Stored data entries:
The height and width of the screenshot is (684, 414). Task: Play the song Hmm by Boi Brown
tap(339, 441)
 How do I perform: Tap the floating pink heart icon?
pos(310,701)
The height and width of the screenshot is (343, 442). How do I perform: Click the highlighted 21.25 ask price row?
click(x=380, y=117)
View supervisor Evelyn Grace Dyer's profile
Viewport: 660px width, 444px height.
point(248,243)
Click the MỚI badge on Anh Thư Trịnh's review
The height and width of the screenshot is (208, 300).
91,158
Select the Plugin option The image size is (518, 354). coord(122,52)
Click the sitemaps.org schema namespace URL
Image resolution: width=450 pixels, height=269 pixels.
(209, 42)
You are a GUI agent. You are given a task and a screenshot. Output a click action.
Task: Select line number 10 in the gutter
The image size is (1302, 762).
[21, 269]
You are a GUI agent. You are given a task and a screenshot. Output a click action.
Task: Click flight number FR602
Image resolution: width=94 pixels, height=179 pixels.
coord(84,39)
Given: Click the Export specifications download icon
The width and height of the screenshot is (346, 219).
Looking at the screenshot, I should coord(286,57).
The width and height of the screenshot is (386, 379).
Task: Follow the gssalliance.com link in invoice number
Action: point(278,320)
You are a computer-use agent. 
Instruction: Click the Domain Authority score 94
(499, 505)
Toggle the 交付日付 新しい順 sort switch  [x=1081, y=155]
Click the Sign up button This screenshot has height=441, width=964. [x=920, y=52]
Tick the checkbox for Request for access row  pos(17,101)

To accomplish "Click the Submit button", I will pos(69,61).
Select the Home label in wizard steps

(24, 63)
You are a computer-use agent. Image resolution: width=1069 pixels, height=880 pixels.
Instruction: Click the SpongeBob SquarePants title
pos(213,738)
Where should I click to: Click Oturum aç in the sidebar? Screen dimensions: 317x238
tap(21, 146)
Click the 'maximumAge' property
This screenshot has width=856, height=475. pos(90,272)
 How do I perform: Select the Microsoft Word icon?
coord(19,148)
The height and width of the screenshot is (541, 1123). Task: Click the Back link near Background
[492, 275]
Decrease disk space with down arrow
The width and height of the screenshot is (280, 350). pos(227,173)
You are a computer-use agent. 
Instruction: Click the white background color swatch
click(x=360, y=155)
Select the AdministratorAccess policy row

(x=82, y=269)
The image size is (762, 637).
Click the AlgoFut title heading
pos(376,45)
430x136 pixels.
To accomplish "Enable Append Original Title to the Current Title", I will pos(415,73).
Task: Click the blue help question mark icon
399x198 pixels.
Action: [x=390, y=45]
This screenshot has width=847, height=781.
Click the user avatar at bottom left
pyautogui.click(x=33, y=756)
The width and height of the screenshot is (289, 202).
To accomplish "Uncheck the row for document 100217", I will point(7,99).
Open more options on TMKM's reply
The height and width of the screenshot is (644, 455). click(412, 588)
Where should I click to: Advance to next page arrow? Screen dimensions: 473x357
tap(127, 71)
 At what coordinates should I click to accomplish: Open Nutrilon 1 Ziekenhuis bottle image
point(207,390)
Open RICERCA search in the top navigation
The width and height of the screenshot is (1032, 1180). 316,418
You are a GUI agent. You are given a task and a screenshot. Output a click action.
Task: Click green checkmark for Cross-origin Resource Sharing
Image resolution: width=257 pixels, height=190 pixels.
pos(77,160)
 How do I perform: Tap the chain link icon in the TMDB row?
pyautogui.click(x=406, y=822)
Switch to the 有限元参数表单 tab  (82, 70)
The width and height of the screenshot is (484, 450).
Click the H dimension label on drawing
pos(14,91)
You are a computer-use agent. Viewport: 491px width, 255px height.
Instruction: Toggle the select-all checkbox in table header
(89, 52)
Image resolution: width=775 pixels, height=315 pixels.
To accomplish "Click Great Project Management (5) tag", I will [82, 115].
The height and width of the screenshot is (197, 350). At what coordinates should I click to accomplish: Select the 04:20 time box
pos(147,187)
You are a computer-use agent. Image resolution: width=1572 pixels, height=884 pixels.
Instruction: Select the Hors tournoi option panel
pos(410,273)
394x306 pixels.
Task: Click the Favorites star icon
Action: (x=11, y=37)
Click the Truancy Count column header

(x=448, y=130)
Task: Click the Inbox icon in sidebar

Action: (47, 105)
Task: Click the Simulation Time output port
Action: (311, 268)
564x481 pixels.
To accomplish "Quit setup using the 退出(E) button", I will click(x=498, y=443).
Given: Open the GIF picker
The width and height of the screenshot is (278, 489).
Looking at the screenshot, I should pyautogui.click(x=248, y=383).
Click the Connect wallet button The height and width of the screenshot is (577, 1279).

### EXERCISE GOAL
Wherever a line in the data above contains the word "computer", copy that line.

### SOLUTION TO THE PROBLEM
You are a computer-use agent. 
You are a computer-use agent. Image resolution: width=1069 pixels, height=880 pixels.
You are a computer-use agent. 
You are a computer-use agent. Viewport: 491px width, 255px height.
You are a computer-use agent. Image resolution: width=1572 pixels, height=884 pixels.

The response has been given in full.